Alors qu’on n’a pas encore fini d’épiloguer sur le décès des onze bébés au niveau de l’hôpital de Tivaouane, l’affaire Astou Sokhna du nom de la jeune dame morte en couches à l’hôpital de Louga refait surface.

En effet, quelques semaines après la condamnation avec sursis des agents mis en cause, l’époux et la mère de la défunte ont décidé de relancer le dossier avec notamment une nouvelle plainte.

D’après Libération, Modou Mboup et Maïmouna Ba se sont, cette fois-ci, constitués partie civile en visant des délits beaucoup plus sévères.

Le journal rapporte que le médecin-gynécologue Diodio Boye est accusé de «non-assistance à personne en danger». La même personne ainsi que les sages-femmes Ndeye Khady Lô et Penda Diack sont aussi poursuivies pour «faux et usage de faux, relativement à l’établissement de l’acte de décès».

#### [Entrées affichées]
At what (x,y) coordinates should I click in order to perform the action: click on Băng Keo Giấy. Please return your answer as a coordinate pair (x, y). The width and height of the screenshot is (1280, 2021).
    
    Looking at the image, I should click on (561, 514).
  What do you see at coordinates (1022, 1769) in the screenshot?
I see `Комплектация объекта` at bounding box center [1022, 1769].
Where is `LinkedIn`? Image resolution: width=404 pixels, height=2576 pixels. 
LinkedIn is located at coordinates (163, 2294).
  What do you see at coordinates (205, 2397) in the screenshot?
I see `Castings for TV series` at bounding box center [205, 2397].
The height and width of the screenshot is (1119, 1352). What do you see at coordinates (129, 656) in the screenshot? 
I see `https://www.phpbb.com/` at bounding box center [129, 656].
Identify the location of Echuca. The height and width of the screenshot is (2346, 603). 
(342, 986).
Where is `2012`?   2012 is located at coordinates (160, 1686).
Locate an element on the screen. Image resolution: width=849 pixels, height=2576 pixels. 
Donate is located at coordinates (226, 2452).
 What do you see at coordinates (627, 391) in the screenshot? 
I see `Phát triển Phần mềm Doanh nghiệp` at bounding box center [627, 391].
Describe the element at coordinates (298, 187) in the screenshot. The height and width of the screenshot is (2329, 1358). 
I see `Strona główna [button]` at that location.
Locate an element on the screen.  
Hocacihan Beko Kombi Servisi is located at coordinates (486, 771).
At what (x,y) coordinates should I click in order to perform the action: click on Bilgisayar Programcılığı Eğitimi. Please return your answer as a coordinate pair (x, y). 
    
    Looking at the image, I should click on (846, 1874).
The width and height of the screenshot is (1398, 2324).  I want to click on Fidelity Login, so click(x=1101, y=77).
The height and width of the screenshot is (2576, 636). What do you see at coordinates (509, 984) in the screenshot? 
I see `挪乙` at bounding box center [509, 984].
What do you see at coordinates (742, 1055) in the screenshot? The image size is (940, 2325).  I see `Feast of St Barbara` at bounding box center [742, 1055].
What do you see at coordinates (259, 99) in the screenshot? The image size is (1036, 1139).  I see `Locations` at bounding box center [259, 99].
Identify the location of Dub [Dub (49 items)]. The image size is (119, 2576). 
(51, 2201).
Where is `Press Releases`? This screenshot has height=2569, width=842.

#### [Consignes]
A – Indiquez si chacune des affirmations suivantes concorde avec l'article sur l'affaire Astou Sokhna, en répondant par oui ou par non et en citant mot pour mot les termes de l'article qui tranchent. (i) Astou Sokhna est morte en couches à l'hôpital de Tivaouane. (ii) L'époux et la mère de la défunte ont déposé une nouvelle plainte. (iii) Les sages-femmes sont poursuivies pour non-assistance à personne en danger.
B – Poursuivez l'article sur l'affaire Astou Sokhna à partir de sa dernière phrase.

#### [Réponses par tâche]
A –
(i) Non : « la jeune dame morte en couches à l’hôpital de Louga ».
(ii) Oui : « l’époux et la mère de la défunte ont décidé de relancer le dossier avec notamment une nouvelle plainte ».
(iii) Non : « La même personne ainsi que les sages-femmes Ndeye Khady Lô et Penda Diack sont aussi poursuivies pour «faux et usage de faux, relativement à l’établissement de l’acte de décès» ».

B –
Ce n’est pas tout. Les nommées Amy Sène, Ndèye Fally Guèye, Ndèye Khady Lô et Penda Diack sont ciblées pour «homicide involontaire». Quant à l’hôpital de Louga, il est poursuivi en tant que civilement responsable.

Libération signale que le juge d’instruction a pris, le 13 mai dernier, une ordonnance de consignation.